■ **TRY IT**: The line with "Given: Click the", the line with "Screen dimensions: 1568x758", and all lines between them in the material below: return these exactly, and no others.

■ **GIVEN ENTRIES**:
· · · ·
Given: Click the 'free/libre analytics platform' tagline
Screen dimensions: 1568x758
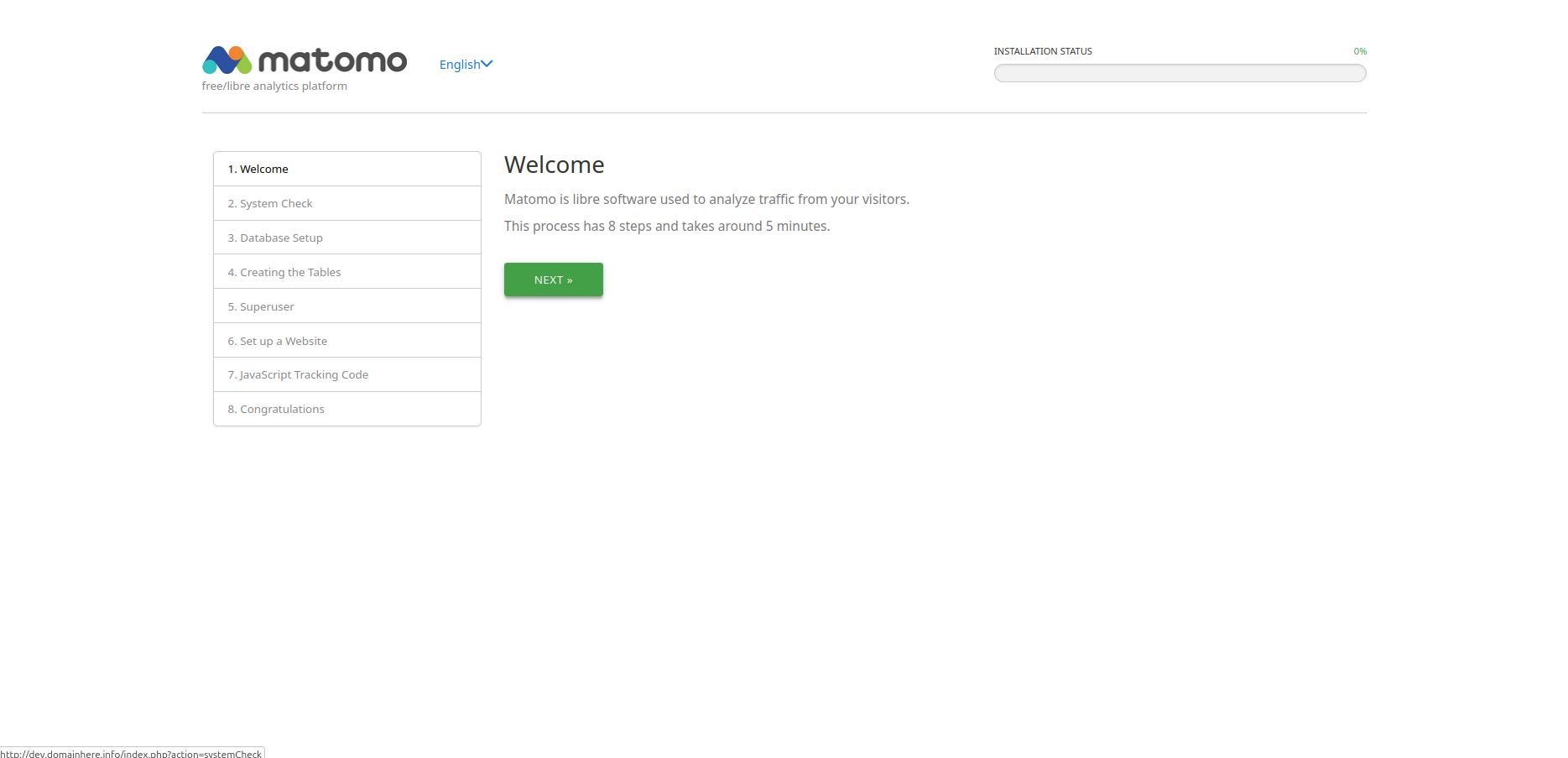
· · · ·
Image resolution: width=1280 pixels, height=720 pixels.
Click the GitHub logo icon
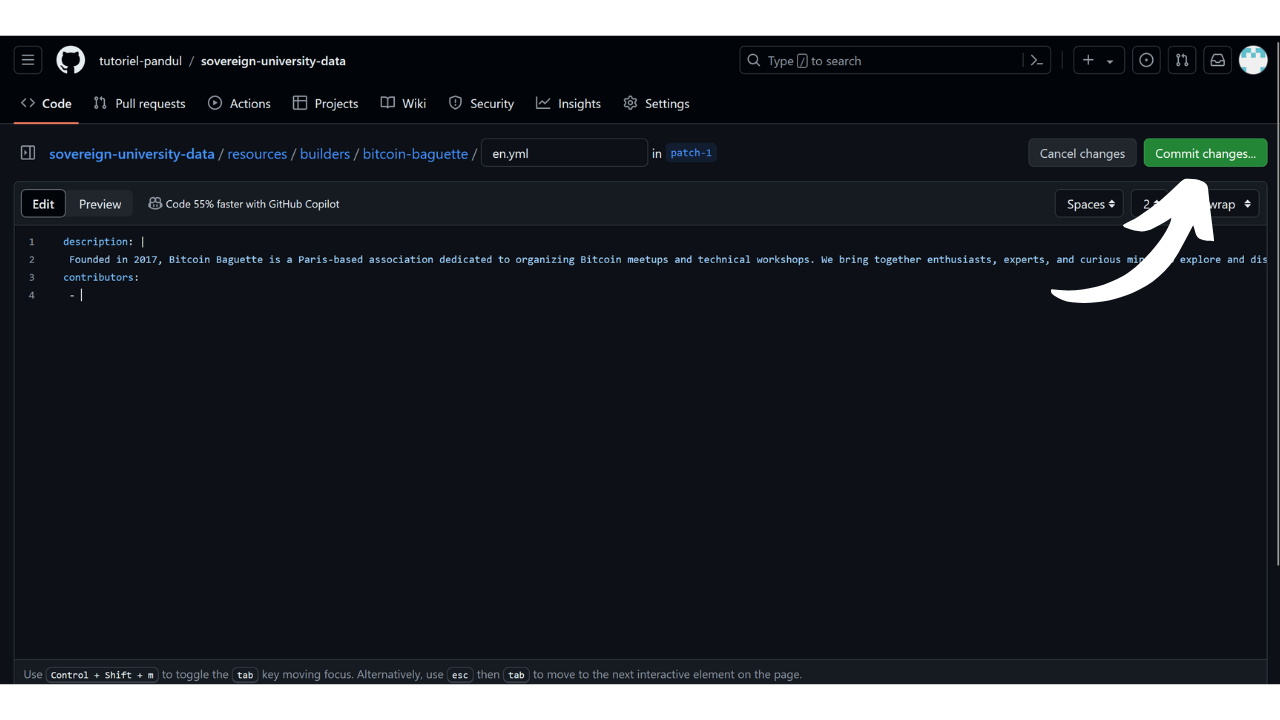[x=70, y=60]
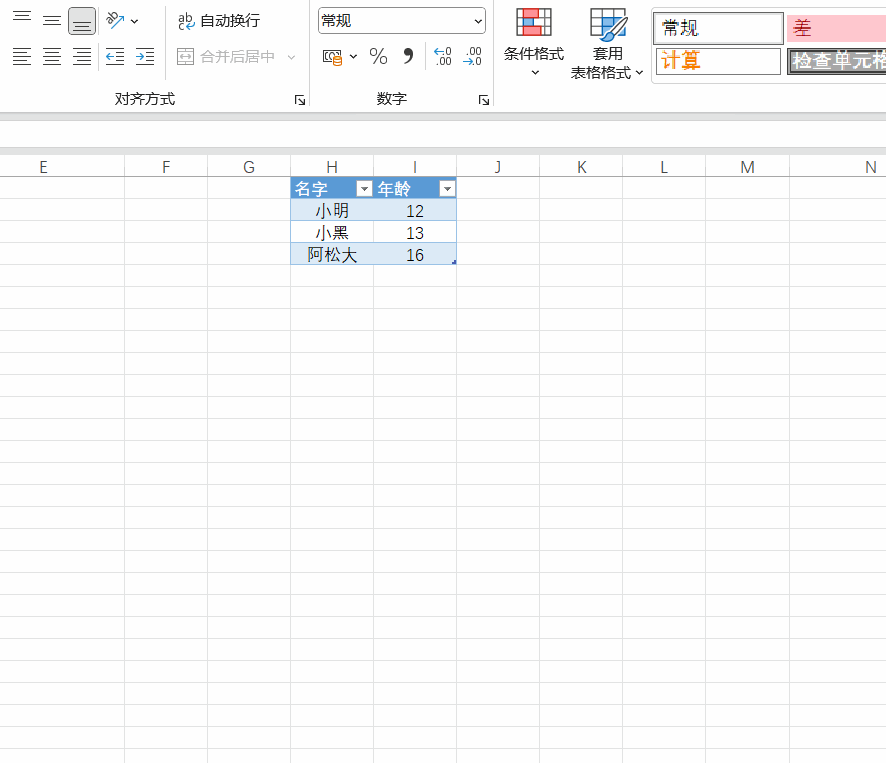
· · · ·
■ **SOLVED EXERCISE**:
Given: Click the 'free/libre analytics platform' tagline
Screen dimensions: 1568x758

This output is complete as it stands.